Wylie acknowledges that political campaigns have always attempted to persuade people to think a certain way and vote for their candidates. But he asserts there’s a difference between persuasion and manipulation. “This gets at the heart of why is it you’re taking this psychological approach,” he says. “Why do you need to study neuroticism in people? What’s going to make them fearful?”
Wylie himself was at the heart of whatever Cambridge Analytica did in the 2016 U.S. election. As Cambridge Analytica’s research director he had a hand in all of it. He now claims he was naive and is coming forward to own up to his mistakes.
Channel 4 News. “Cambridge Analytica Uncovered: Secret filming reveals election tricks.” YouTube, March 19, 2018, https://youtu.be/mpbeOCKZFfQ
In this segment of Channel 4 News’s investigative report on Cambridge Analytica, top executives of the company are captured on a hidden video camera discussing what they can do for a candidate running for office in Sri Lanka, who unknown to them has been made up by the Channel 4 team. The executives boast of their ability to seed the internet with just the right messages to undermine political opponents. They discuss campaign communication strategy based on research on messages leveraging people’s fears. And while they at first claim to always be truthful, they allude to the value of messages that may give people a mistaken view of the truth.

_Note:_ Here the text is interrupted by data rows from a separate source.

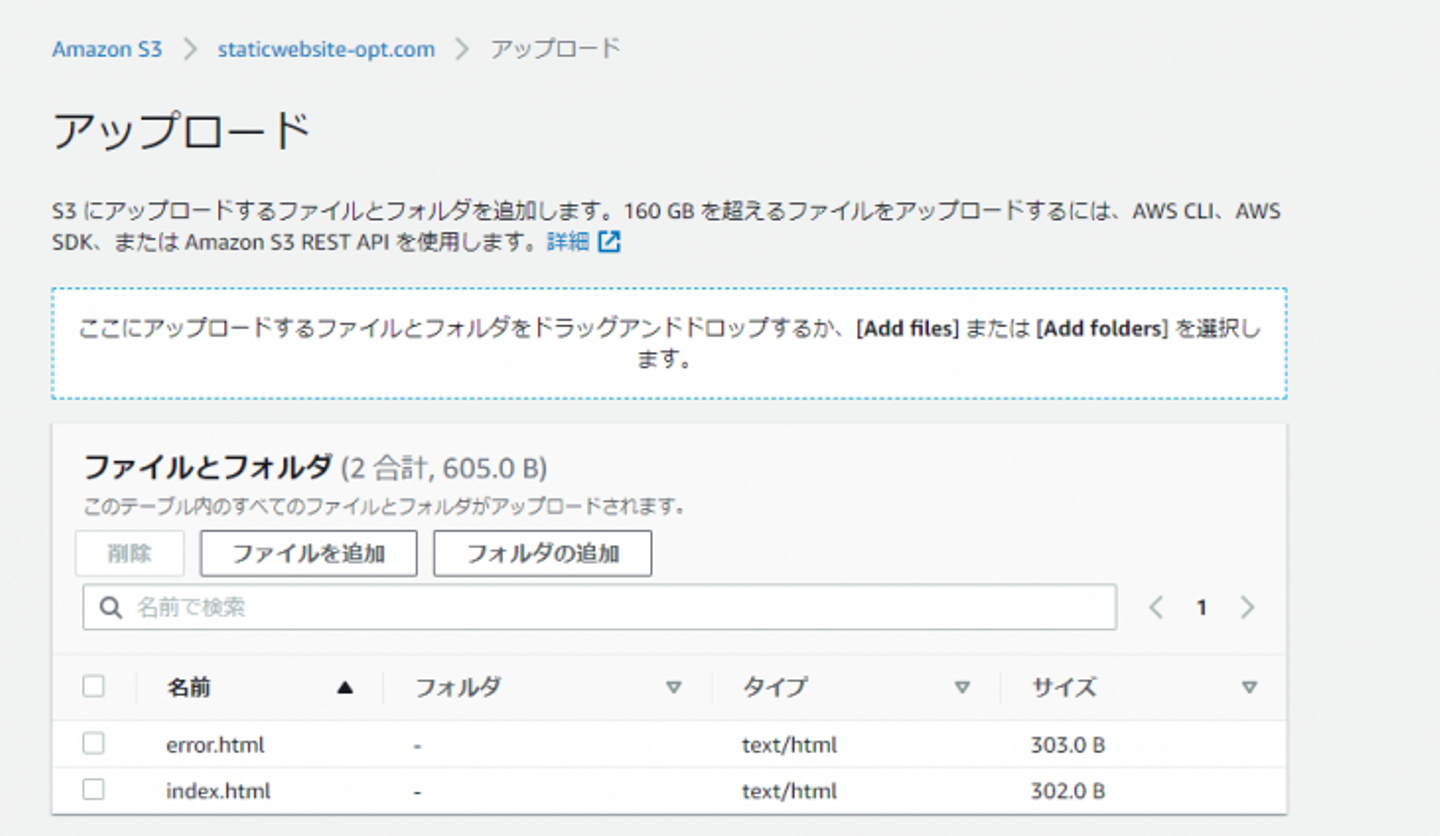Image resolution: width=1440 pixels, height=836 pixels.
Task: Focus the 名前で検索 search field
Action: (620, 607)
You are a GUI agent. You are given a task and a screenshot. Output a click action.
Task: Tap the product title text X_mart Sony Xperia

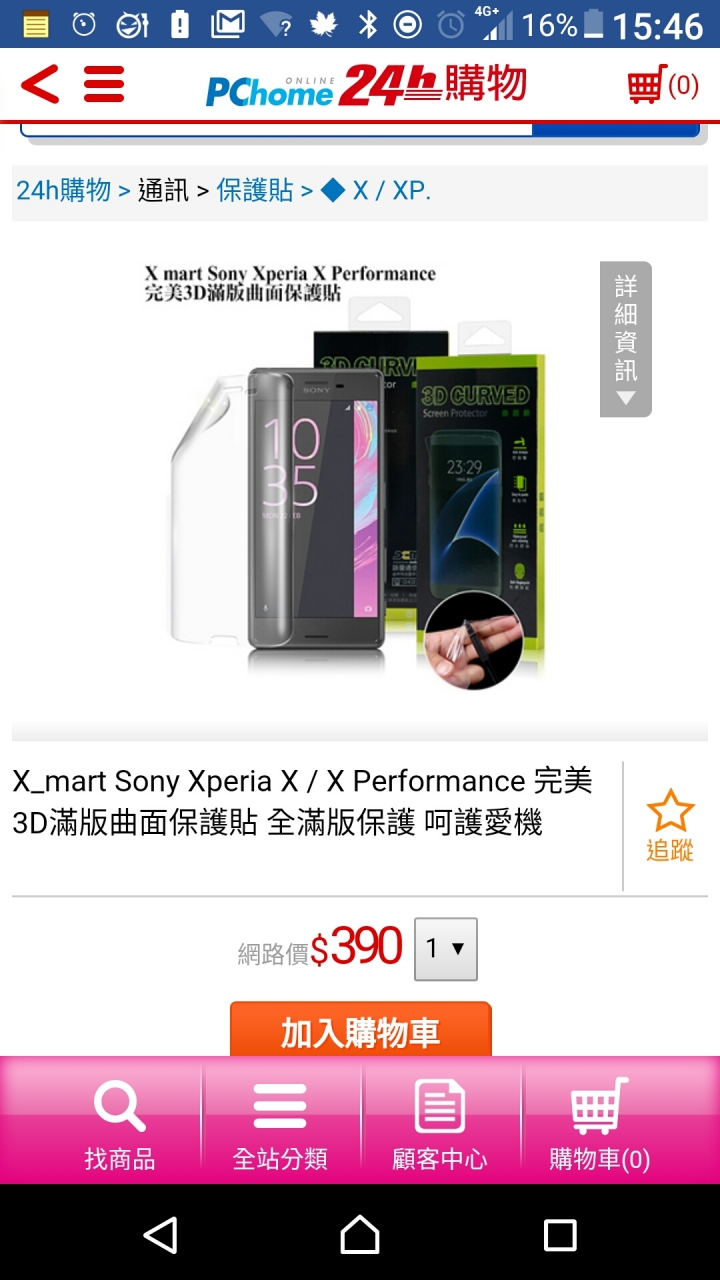click(303, 801)
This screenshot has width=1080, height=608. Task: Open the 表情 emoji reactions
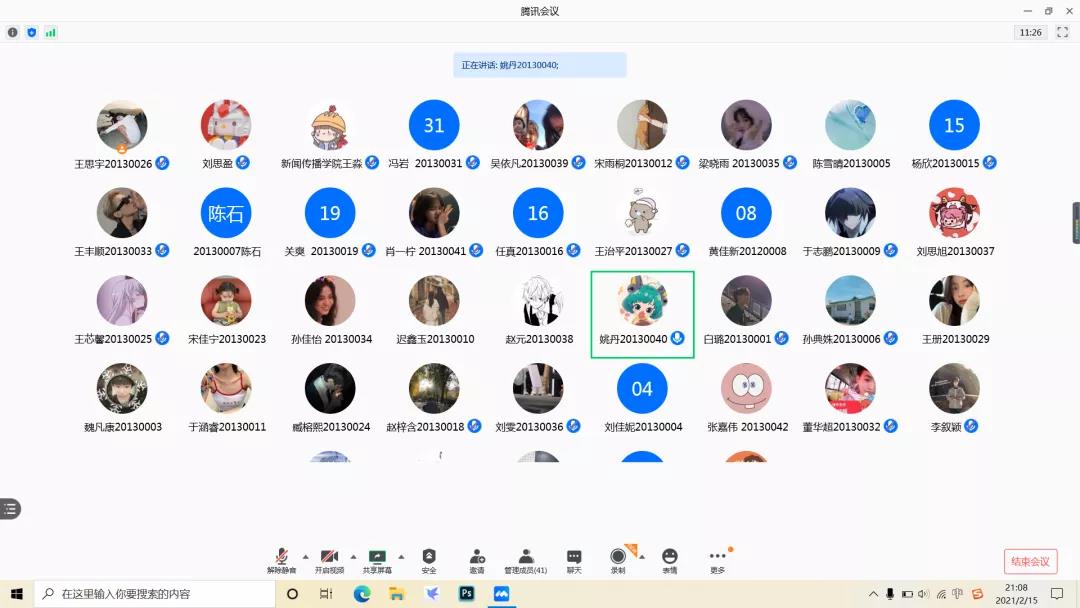coord(670,560)
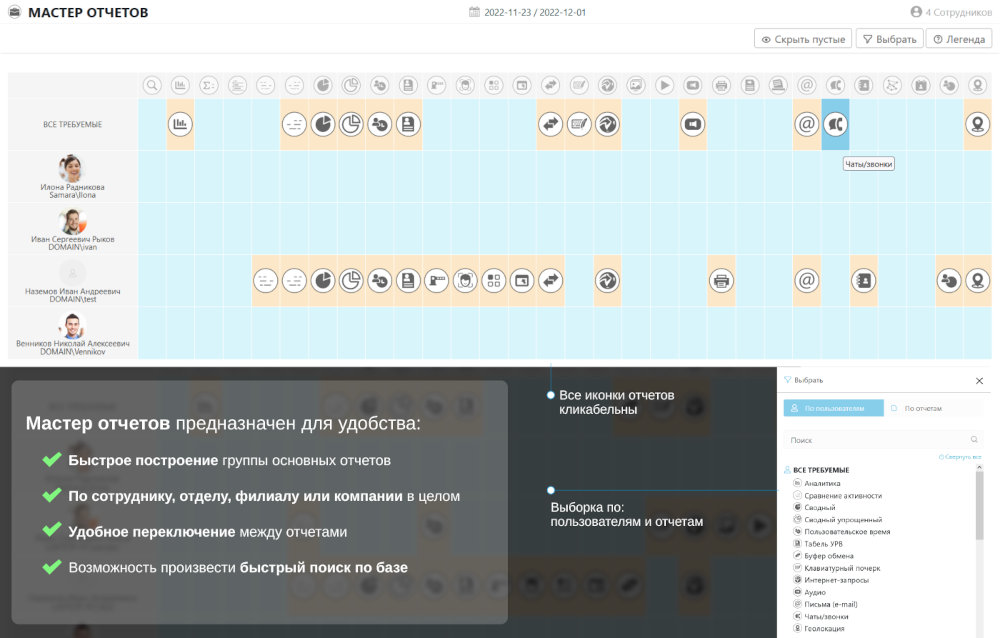Click the bar chart icon in ВСЕ ТРЕБУЕМЫЕ row

(x=180, y=125)
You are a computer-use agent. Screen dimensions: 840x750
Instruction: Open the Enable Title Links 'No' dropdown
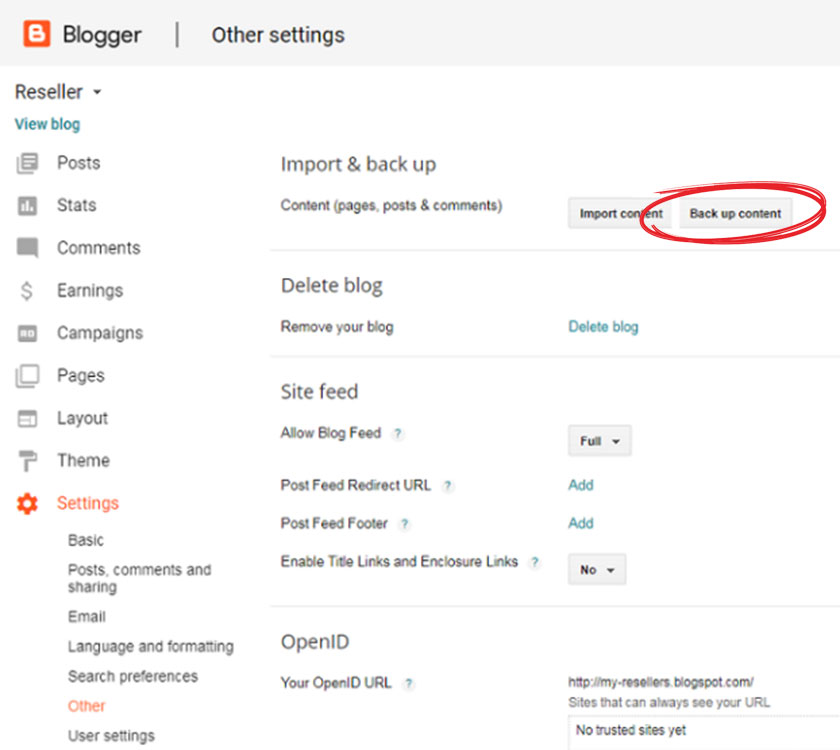coord(597,570)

“We just put information into the bloodstream of the internet and then, and then watch it grow.”~ Cambridge Analytica managing director Mark Turnbull
In making his case for hiring Cambridge Analytica, CEO Alexander Nix claims credit for the victory of Donald Trump in the 2016 U.S. presidential election. “We were able to use data to identify that there was very large quantities of persuadable voters there that could be influenced to vote for the Trump campaign.”
They pitch an approach to campaigning that seeks to mine people’s deepest fears, that can then be triggered by messaging strategies. They say Cambridge Analytica’s job is to dig deeper that anyone else into people’s “deep-seated underlying fears, concerns.”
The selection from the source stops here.